Often, mutations are involved in the development of disease, and therefore we asked if we can find mutations in miR-218 and how such mutations might affects miR-218 activity. We indeed discovered mutations in miR-218 that were unknown before, and we later understood, by performing more research, that these mutations in the gene for miR-218 make it less attractive to Dicer, a protein that is necessary for the activation of microRNAs. Dicer activity also drops in the motor neuron as a whole, probably as a result of the cell’s aberrant metabolism. We are thinking about a two-hit model for the repression of miR-218 in ALS: A decrease in the ability to attract Dicer as well as less Dicer to be attracted. When miR-218 is repressed, it does not perform its function sufficiently well. What we have found is that there are dozens of target messenger RNAs that should be normally controlled by miR-218 and yet in ALS these targets are dysregulated, as consequence of the loss of the tiny miR-218.

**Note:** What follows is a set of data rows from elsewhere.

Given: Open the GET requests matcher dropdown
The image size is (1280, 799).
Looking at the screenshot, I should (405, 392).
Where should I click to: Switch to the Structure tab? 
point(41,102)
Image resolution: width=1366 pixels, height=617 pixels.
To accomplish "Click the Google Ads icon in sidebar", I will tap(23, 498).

Q: Did you discover what miR-218 does in our healthy motor neurons, and what goes wrong in ALS?
A: We discovered that miR-218 plays a crucial role in a very important characteristic of motor neurons: setting their electric properties. Electricity is the way neurons pass messages on to the muscles – and we know that this is an important function that is impaired in ALS. We have evidence that miR-218 regulates the neuronal network activity. It does this by regulating the proteins responsible for opening and closing the channels in the nerve cell that move charged ions from one place to another. We think that a lower-than-normal level of miR-218 is connected to impaired motor neuron function and this is something that worsens with aging.
Front (l-r): Dr. Tsviya Olender, Dr. Irit Reichenstein, Prof. Eran Hornstein, Chen Eitan and Aviad Siany. Back (l-r): Dr. Beata Toth Cohen, Amitai Mandelbaum, Eran Yanowski and Dr. Iddo Magen
Q: How do you intend to address the remaining open questions about miR-218 involvement in ALS?

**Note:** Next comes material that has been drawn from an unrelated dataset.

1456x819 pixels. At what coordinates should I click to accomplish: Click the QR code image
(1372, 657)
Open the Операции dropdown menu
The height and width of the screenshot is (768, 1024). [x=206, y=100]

A: The first thing we will do is to create mice with the genetic mutations we discovered, and see if they develop the disease. We can then use these mice to explore further issues, for example, whether there are any symptoms of the disease that appear before onset of muscle weakness.

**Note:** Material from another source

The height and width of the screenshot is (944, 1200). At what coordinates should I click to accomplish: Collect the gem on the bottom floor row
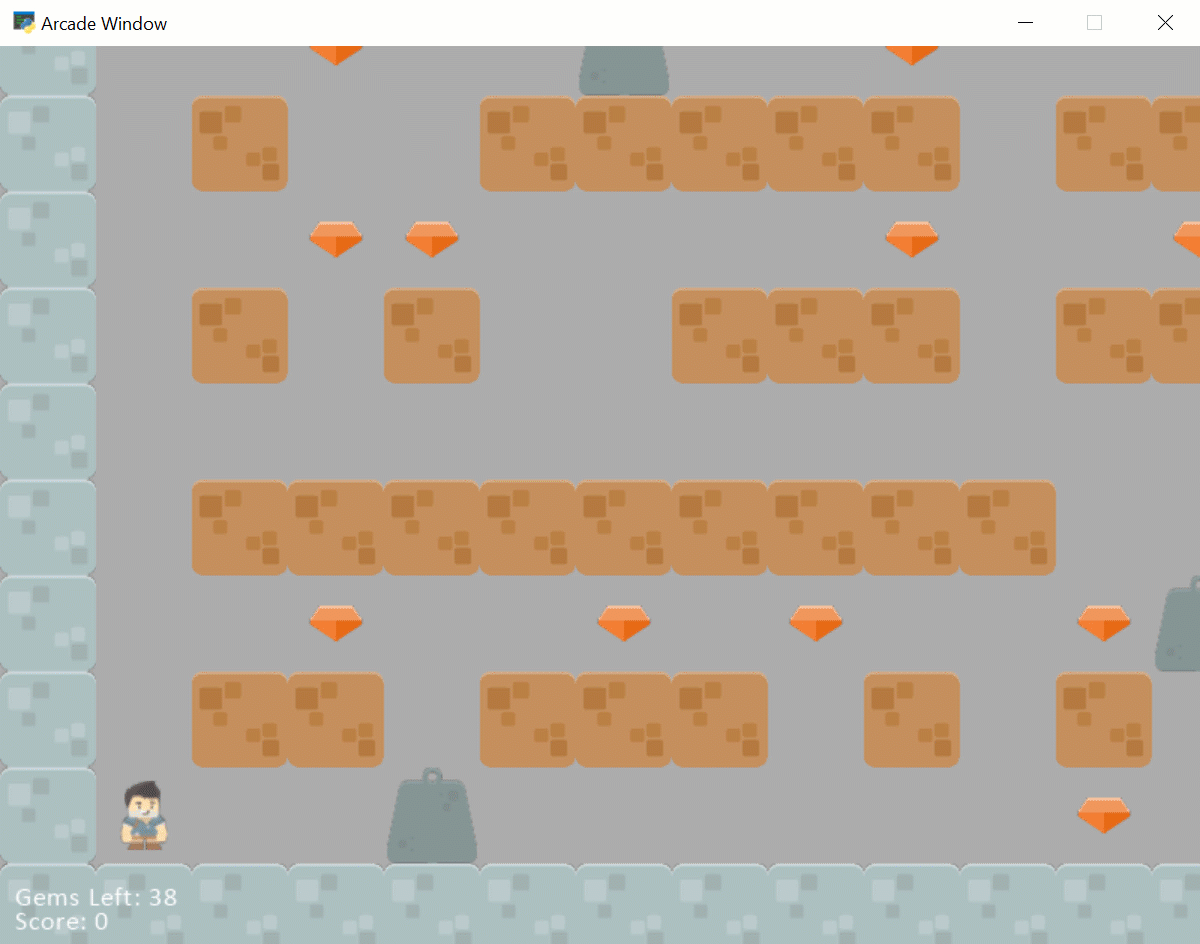click(x=1103, y=815)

Q: How will this research affect the way the disease is diagnosed and treated?
A: Currently there is no cure for ALS, and the available treatments usually do little to slow its progression throughout the body. In the study, we measured miR-218 levels in the brain and spinal cord, but we hope to develop a means of detecting its level in blood or other routine clinical tests, so that the disease can be diagnosed early. It is even possible that miR-218 could be administered in the future as replacement therapy, to prevent nerve damage or even restore nerve function.
Prof. Eran Hornstein is Head of the Nella and Leon Benoziyo Center for Neurological Diseases; his research is also supported by Edward and Janie Moravitz. Prof. Hornstein is the incumbent of the Mondry Family Professorial Chair.